◆ **GIVEN PROBLEM 1**: According to the article on traveling in Croatia, which two neighboring destinations does Croatia compete with for the title of Southeast Europe's top solo travel destination?
◆ **GIVEN PROBLEM 2**: Rewrite the article on traveling in Croatia from the words "With its Mediterranean" through "no longer apply.", swapping "Mediterranean climate" for "mild climate".

◆ **DOCUMENT SECTION**:
'''

Croatia is on the bucket list of many Americans country-hopping around Europe.
With its Mediterranean climate that provides the coastal provinces with great weather year-round, perfectly preserved historic cities, and a laid-back way of living, it competes with neighboring sunny spots Montenegro and Greece for the title of Southeast Europe’s top solo travel destinations.
Despite Greece’s ancient charm, and Montenegro’s trendiness, Croatia is still a favorite among the majority, and in this article, we will give you 7 reasons why:
It Is Perfectly Safe For Tourists
Eastern Europe has historically had a reputation for being ‘less safe’ than the more ‘developed’ West, but as the figures compiled by the U.S. State Department will tell you, we’ve now entered a new era where decades-old misconceptions no longer apply.
As part of the bloc, Croatia is one of the safest countries for solo travelers to explore, ranking as the least risky overall in a research conducted by experts at Bounce, who asked visitors whether they felt safe traveling Croatia, in a broader sense, and got a resounding yes for a response, ‘even at night and alone’.

'''

◆ **SUPPLIED RECORDS**:
'''

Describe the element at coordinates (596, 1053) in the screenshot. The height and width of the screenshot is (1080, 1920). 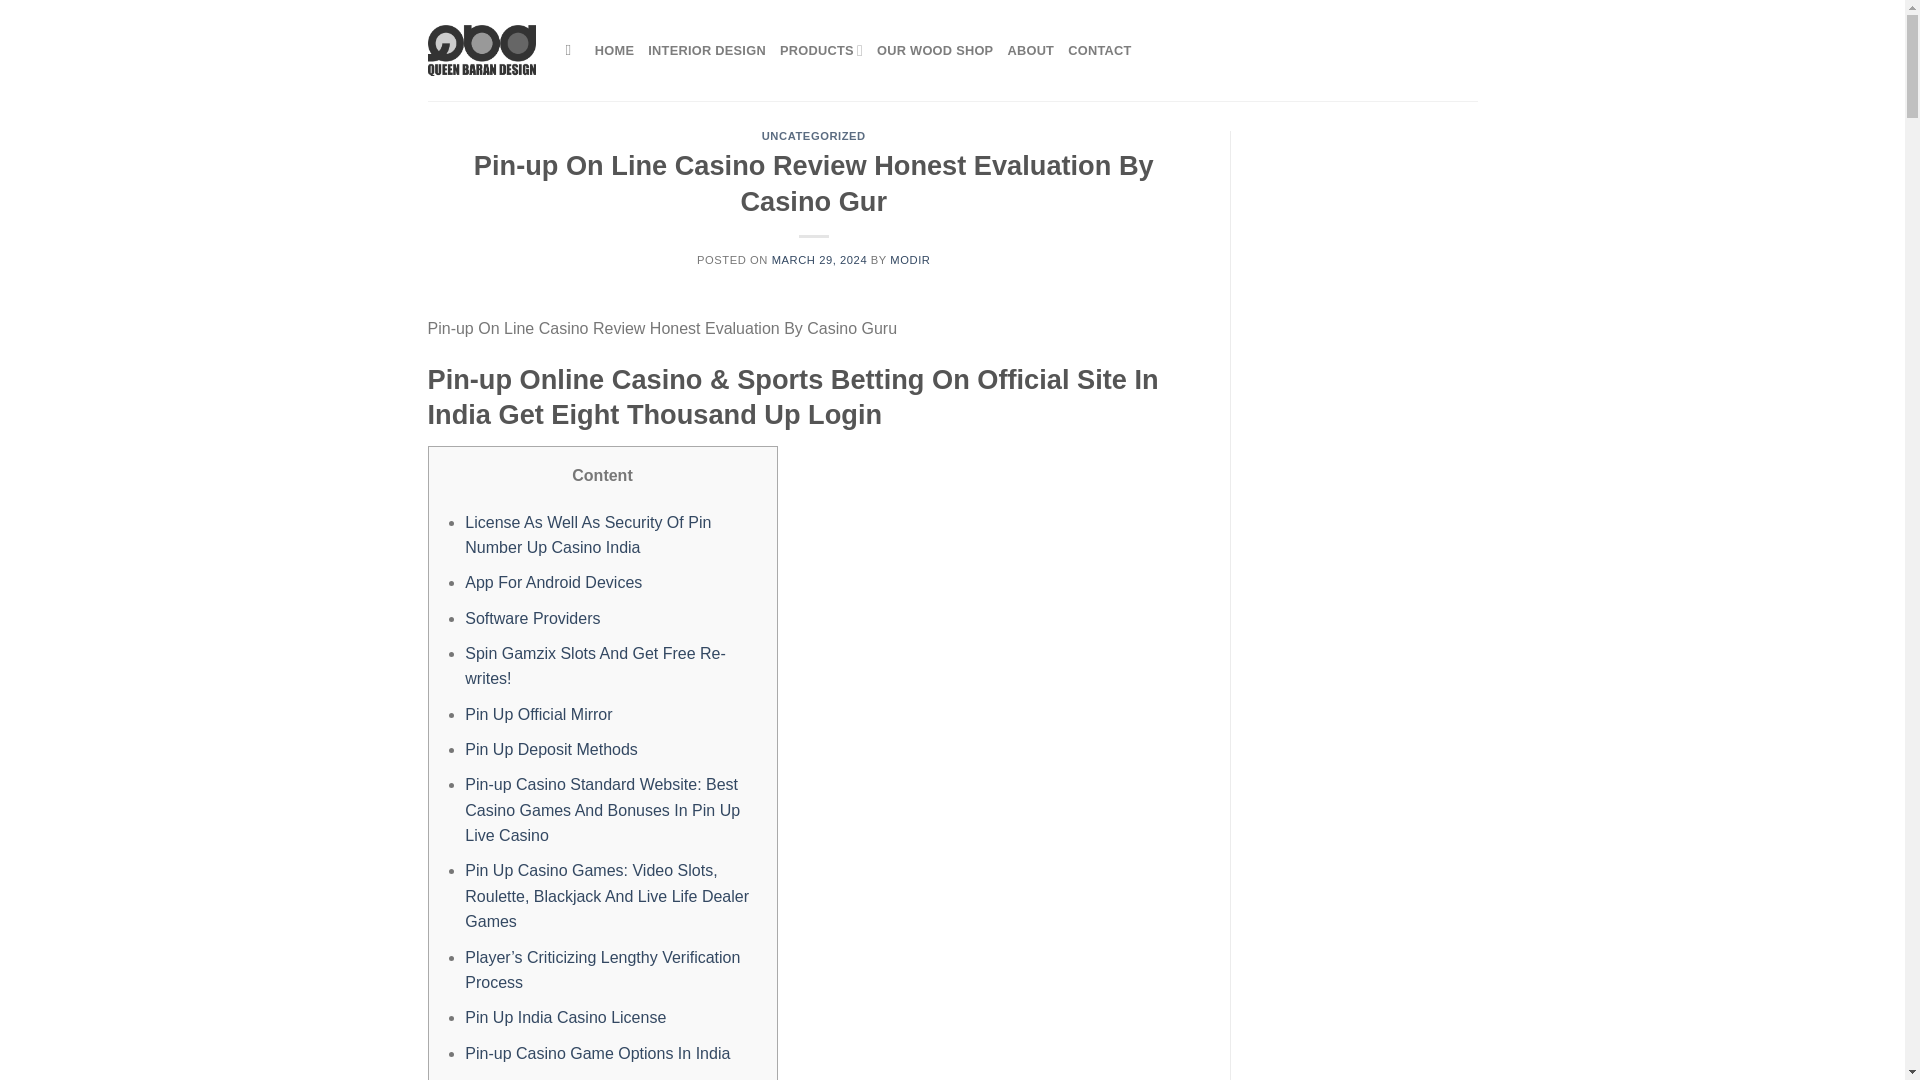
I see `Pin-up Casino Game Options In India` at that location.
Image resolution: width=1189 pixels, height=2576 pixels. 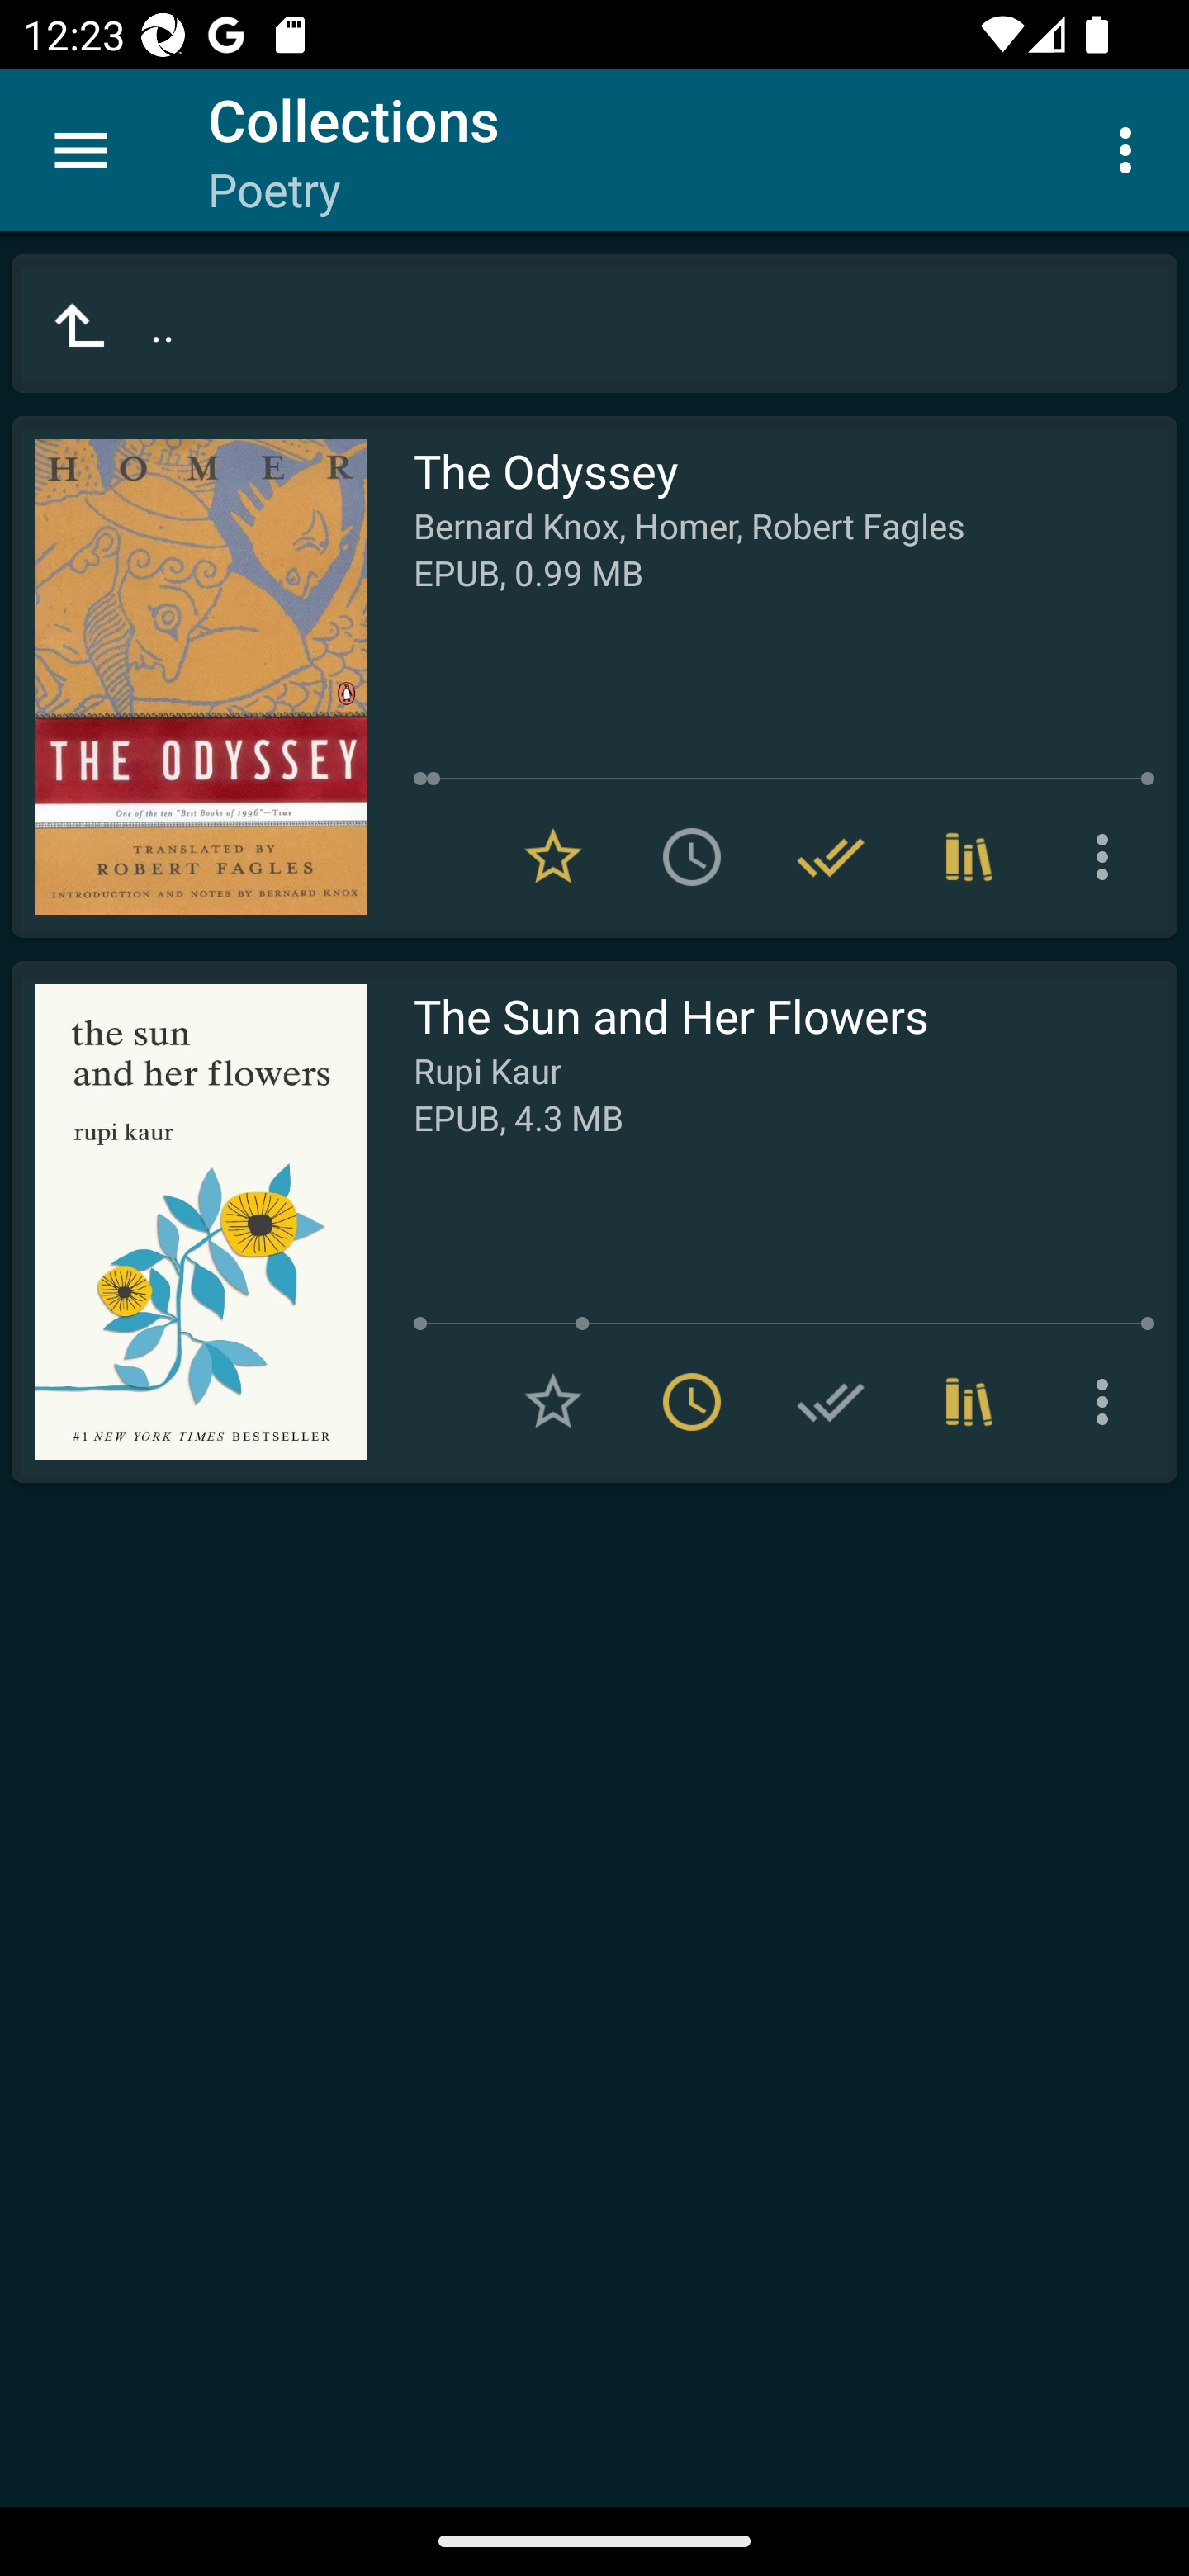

'''
'''

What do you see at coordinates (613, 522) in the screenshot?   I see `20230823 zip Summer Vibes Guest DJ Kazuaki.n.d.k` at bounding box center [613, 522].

'''

◆ **EXERCISE RESULT 1**: Montenegro and Greece.

◆ **EXERCISE RESULT 2**:
With its mild climate that provides the coastal provinces with great weather year-round, perfectly preserved historic cities, and a laid-back way of living, it competes with neighboring sunny spots Montenegro and Greece for the title of Southeast Europe’s top solo travel destinations.
Despite Greece’s ancient charm, and Montenegro’s trendiness, Croatia is still a favorite among the majority, and in this article, we will give you 7 reasons why:
It Is Perfectly Safe For Tourists
Eastern Europe has historically had a reputation for being ‘less safe’ than the more ‘developed’ West, but as the figures compiled by the U.S. State Department will tell you, we’ve now entered a new era where decades-old misconceptions no longer apply.